Yup. They jumped the gun. Now they need to hire them back so they can loot their expertise and never hire another senior. I'm not saying this will work, but it's pretty obviously the plan.
Now, that training[*] will be for both AI models and lower-salaried hires.
Perhaps a second mistake by those who thought they didn't need their most experienced people: Now they think they just need to train the AI better, and then new-grad "AI native" hires will be the most cost-effective way to operate/oversee the AI and do whatever it can't.
[*] edit: originally typed "replacement" when I meant to type "training"
And to gloss over how that improvement would actually happen. (Not knowing what they've currently done and want to do, but for example, guessing: probably in partnership with vendors, consultants, etc., iterative and process and tools improvements, and involving a variety of approaches and refinements.)
And for people focusing too much on AI, Xiaomi kicked their first vehicle into production with a fully automated factory three years ago [0]. That's where the industry is going and has tried to go for decades now.
They might want to also reduced head out on the designing side, but it's also an ongoing trend that started before the AI boom.
That's not an industry that will keep hiring as much as they did in the past, however it turns out.
Clearly a lot of careful thought went into their strategy of using AI and firing engineers.
C-suites completely disconnected from reality and assuming we've already achieved ASI/AGI, and marketing teams & business journals are only furthering that narrative.
It's so weird. I don't know what it is about AI that causes people to throw all thought and caution to the wind and charge forward blind. Its like they've been chomping at the bit for decades to get rid of those pesky humans and are so hyped up over it they can't see clearly anymore.
These guys have squeezed out every cost and slack from their system. They've found the exact revenue-maximizing prices and segmentation for their products. They've cut quality to the point where customers will just barely not reject their product. They have used every legal and accounting trick at their disposal to keep that line going up. But, next quarter, line must still go up!

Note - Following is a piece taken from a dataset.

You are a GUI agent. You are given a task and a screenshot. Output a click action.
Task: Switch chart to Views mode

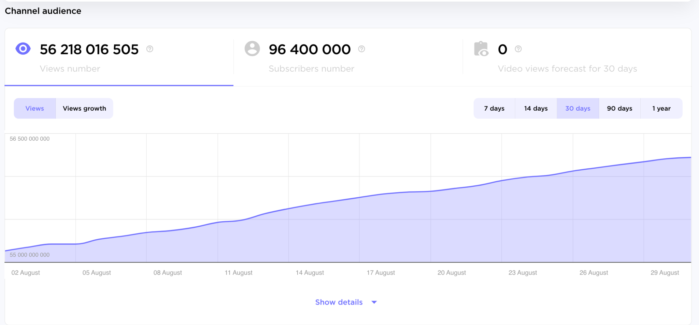[x=35, y=109]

The final massive cost to cut are all those damn human bodies that they they still have to keep around. They've driven down salaries and benefits to the minimum they can get away with, and they've extracted the maximum value from employees they can. But they haven't figured out how to get rid of them entirely. They are staring down the barrel of the gun and just can't see a way to cut this cost further. Now, magic AI comes along, and everyone is saying that the black box can replace those bodies. The C-suites believe it. They have to believe it. Line must go up! This is how they'll do it for a few more quarters. This is why the messaging is so unified across the industry, across every C-suite out there. They all need to believe.
The real danger for the economy is when the runway finally runs out. And I believe we are at a perfect-storm scenario... AI is obviously a giant wash-trading bubble that alone would be sufficient to trigger a repeat of the 2007ff crisis. But on top of that, we got the issue you mentioned, i.e. everyone running out of kool-aid and noticing it too late, with no easy way of turning around, and we got the war risk and supply chain shocks thanks to Iran and Russia, and and and.
It's just a hype cycle. In my 15 years in data, I've seen around 3-4. Every time leadership get way too invested in the possibilities, and they waste tons of money on doomed efforts. A good example of the prior one was "Big Data" which was even more pointless than the current AI boom.
Don't get me wrong, there is valuable tech there (at the very least, being able to reliably generate structured data from unstructured input is incredibly valuable in data), but the current hype is way off the charts.
For those that lack initiative, strategy, a real understanding of their business, engineering, etc., the spewing words is the whole thing. It overshadows their entire understanding.
What does hype even mean concretely? I think this is just a coping mechanism if you ask me.
https://www.gartner.com/en/research/methodologies/gartner-hy...
The idea is there’s a rush of irrational exuberance when an “innovation trigger” makes a new toy looks promising, and everybody rushes to use it for everything, regardless of whether its suitability-for-purpose is proven. Inevitably many of those pioneers find that it’s not good for their particular problems after all; usage reaches a “peak of inflated expectations,” and crashes into a “trough of disillusionment.”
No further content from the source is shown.